*SOURCE TEXT:*
Operating as part of the Department of the Treasury, the IRS is overseen by the Commissioner of Internal Revenue, appointed to a five-year term by the President of the United States.

The IRS has several responsibilities, including aiding taxpayers with tax-related matters, investigating and resolving cases of incorrect or deceptive tax filings, and supervising different benefit programs, such as the Affordable Care Act.

The IRS recommends using the percentage of completion method for long-term construction or manufacturing projects. However, there are two exceptions for construction projects: home construction contracts and small contracts.

To qualify for the completed contract method, the project should be estimated to finish in under two years, and gross receipts for the past three years should not exceed $25 million (increased from $10 million in 2018).

If a project doesn't meet the exceptions or if the revenues are too high, contractors have the option not to use the completed contract method.

Contractors often prefer the completed contract method when it's tough to estimate the actual costs of a project. It's also favored when managing multiple projects simultaneously or when a project is short-term.

Using the completed contract method means your yearly revenues, profits, and expenses won't be shown during the project period; therefore, you can defer your tax liability to a later time. In other words, you pay taxes, which greatly benefit our business.

This is why contractors in the manufacturing and construction sectors with yearly revenues averaging less than $10 million can choose the completed contract method as their accounting technique.

When using this method, you'll make journal entries similar to the percentage of completion method, but you won't recognize revenue or gross profit until the contract project is finished. 

This means your revenue and expense accounts won't show the transactions related to that specific contract while it's still ongoing.

Percentage of Completion Contract Method Vs Completed Contract Method — Example

Matta Construction Company has a contract to construct a $1,000,000 highway. The contract is to start on May 2, 2021, and be completed in December 2023.

*THINGS TO DO:*
• 1. Name each responsibility of the IRS that the passage on the completed contract method lists.
• 2. According to the passage on the completed contract method, within what time frame must a project be estimated to finish to qualify for that method?
• 3. Carry the passage on the completed contract method forward from the point where it stops.
The data after this passage has no connection to the passage on the completed contract method.

*SUPPLIED ENTRIES:*
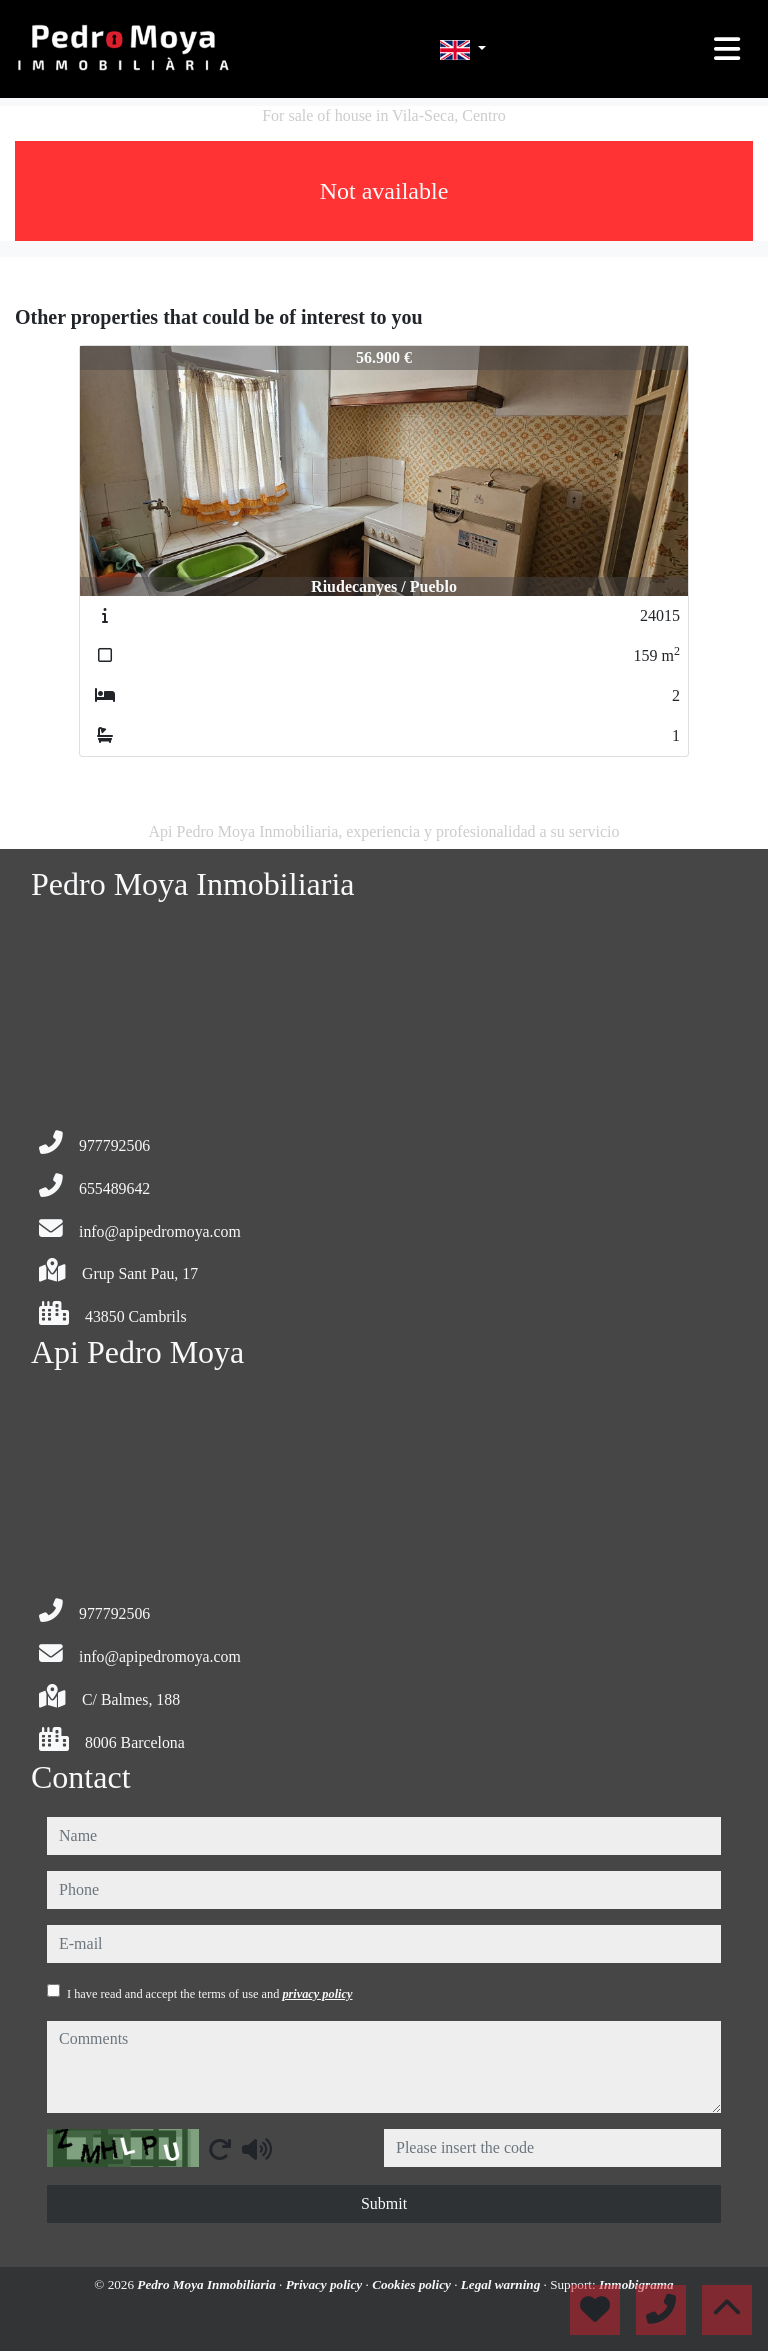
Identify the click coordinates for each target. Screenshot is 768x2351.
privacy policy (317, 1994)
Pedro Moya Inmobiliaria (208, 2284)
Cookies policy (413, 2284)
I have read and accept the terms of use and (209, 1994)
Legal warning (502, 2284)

*ANSWERS TO THE PROBLEMS:*
• 1.
- Aiding taxpayers with tax-related matters
- Investigating and resolving cases of incorrect or deceptive tax filings
- Supervising different benefit programs, such as the Affordable Care Act

• 2. In under two years.

• 3.
Percentage of Completion Contract Method

The first method used will be the percentage of completion method:

Percentage of Completion Contract Method

  20X1 20X2 20X3
Cost to date $200,000 $500,000 $800,000
Estimated costs to complete $550,000 $300,000(we can have more cost through the project) -
Progress billings during the year $175,000 $340,000 $485,000
Cash collected during the year $140,000 $300,000 $560,000

Balance sheet entries:

Balance Sheet Entries

Record Cost of Construction: 20X1 20X2 20X3
Construction in process $200,000 $300,000 $300,000
Material cash payable $200,000 $300,000 $300,000
To record process billing:      
Amounts receivable $175,000 $340,000 $485,000
Billings on construction $175,000 $340,000 $485,000
To record cash collection:      
cash $140,000 $300,000 $560,000
Amounts receivable $140,000 $300,000 $560,000

Income Statement entries+Closing

Income statement Entries and Closing

To recognize revenue and profit 20X1 20X2 20X3
Construction in Process Profit $66,667 $58,333 $75,000
Construction expenses $200,000 $300,000 $300,000
Construction revenues $266,667 $358,333 $375,000
Record completion of contract      
Billing on construction - - $1,000,000
Construction in Process - - $1,000,000

Completed Contract Method 

Using the completed contract method, we will get :

Income Statement entries+Closing

Completed Contract Method

To recognize revenue and profit 20X1 20X2 20X3
Construction in Process Profit - - $200,000
Construction expenses - - $800,000
Construction revenues - - $1,000,000
Record completion of contract      
Billing on construction - - $1,000,000
Construction in Process - - $1,000,000

Considerations on the completed contract method

As the contract moves forward, all the money coming in and going out is kept track of in the balance sheet until the very end of the project. It's only after everything is finished that the numbers are shifted from the balance sheet to the profit and loss account. 

After looking at the information provided, it's clear that this method has more drawbacks than benefits. 

The percentage of completion method is preferred to better understand the contract's financial status. This method is widely followed in accounting standards, tax laws, and other regulations.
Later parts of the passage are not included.